# I think I need help!



## Debbie in Wa (Dec 28, 2007)

I have been busy knitting up some dishcloths for Christmas gifts and thought I would try my hand at making some hand towels too. I ran across this pattern
http://www.patternsforcrochet.co.uk/dishcloth-tea-towel-usa.html and am lost when they say fingerling cotton. Now I used the sugar and cream for the dish cloths but know that would be too thick for this pattern. What company might carry what the pattern is asking for?

Thanks so much


----------



## Marchwind (May 10, 2002)

My guess is that you need something about the size of a #10 crochet cotton. Fingering is about what would be used for socks, so sock yarn size. Check out #10, JoAnn's has it so does Hobby Lobby, and Ben Franklins (if you have one of those). If you have a yarn store they may be of more help than me.


----------



## hotzcatz (Oct 16, 2007)

Seems like you'd have to find a local yarn shop or somewhere that has more cotton selections than just the usual Sugar & Cream cotton. Would using a couple of thinner cotton yarns work? What do you call that cotton that is on a big wide cardboard roll? Most folks crochet doilies out of it? Using several strands of that might work.

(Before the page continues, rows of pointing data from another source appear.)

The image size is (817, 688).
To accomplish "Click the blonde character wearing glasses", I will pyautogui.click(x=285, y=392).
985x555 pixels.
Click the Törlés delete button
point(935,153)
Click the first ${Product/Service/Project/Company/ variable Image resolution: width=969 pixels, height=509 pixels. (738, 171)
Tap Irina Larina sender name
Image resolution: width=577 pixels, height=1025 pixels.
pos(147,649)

I did a search on WEBS yarns website for 100% cotton, fingering weight yarns. There's a Cascade in fingering weight, 100% cotton. That's $5 a 50 gram ball. 

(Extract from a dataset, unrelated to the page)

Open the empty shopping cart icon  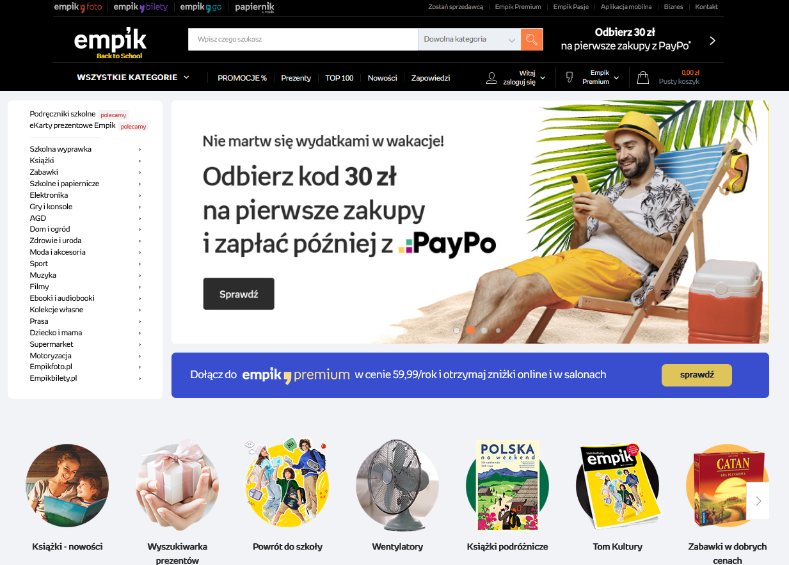[643, 78]
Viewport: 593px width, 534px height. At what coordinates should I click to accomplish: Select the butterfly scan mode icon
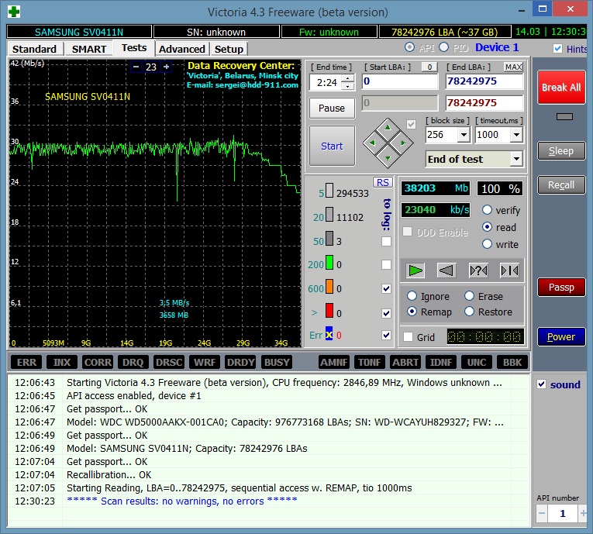[x=509, y=270]
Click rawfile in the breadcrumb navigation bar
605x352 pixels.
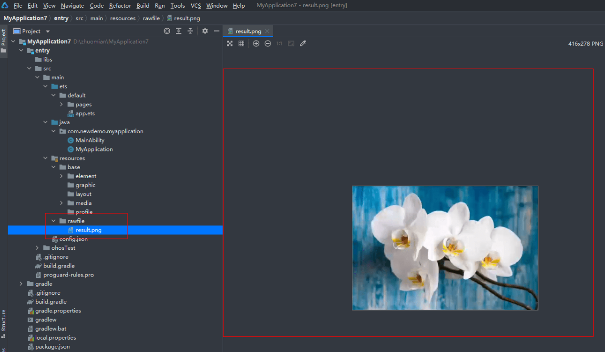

Rowan Summerlite at $8.95 for a 50 gram ball. 100% cotton, fingering weight.

Schachenmayr Egypto Cotton is on sale at $4 a skein, down from $7.50 and it's also in 50 gram balls.

A more expensive but color blended Schachenmayr Tahiti is available at $8.95 for a 50 gram ball.

Sesia Bio Sesia 5 is an organic cotton made in Italy. It's $8 a ball in 50 gram balls.

Sirdar Cotton 4 Ply is in 100 gram balls, so even though it's $9 per ball, the comparable price would be half that amount.

And, then Rowan's Classic Siena 4 Ply at $10 a ball for a 50 gram ball is the most expensive one they have listed for a fingering weight cotton in their "washable" cotton section. They say it is "mercerized" so maybe that's what makes it more expensive?

They didn't have any other choices for 100% cotton fingering weight in their regular cotton section and their crochet cotton section only has cones and doesn't quite say what the yarn weight is. They mention so many yards per pound.

Another option might be linen: Katia Lino 100% although at $9 a ball for a 50 gram ball, it's not the least expensive selection.


----------



## Debbie in Wa (Dec 28, 2007)

thank you hotzcatz for the links. I was looking at those form the yarn store and wondered if I was looking at the right thing. I guess I will order a skein or two ans wee how they work.


----------



## RedDirt Cowgirl (Sep 21, 2010)

Check out DMC's Baroque
http://www.dmc-usa.com/Products/Needlework-Threads/Crochet-Threads.aspx


----------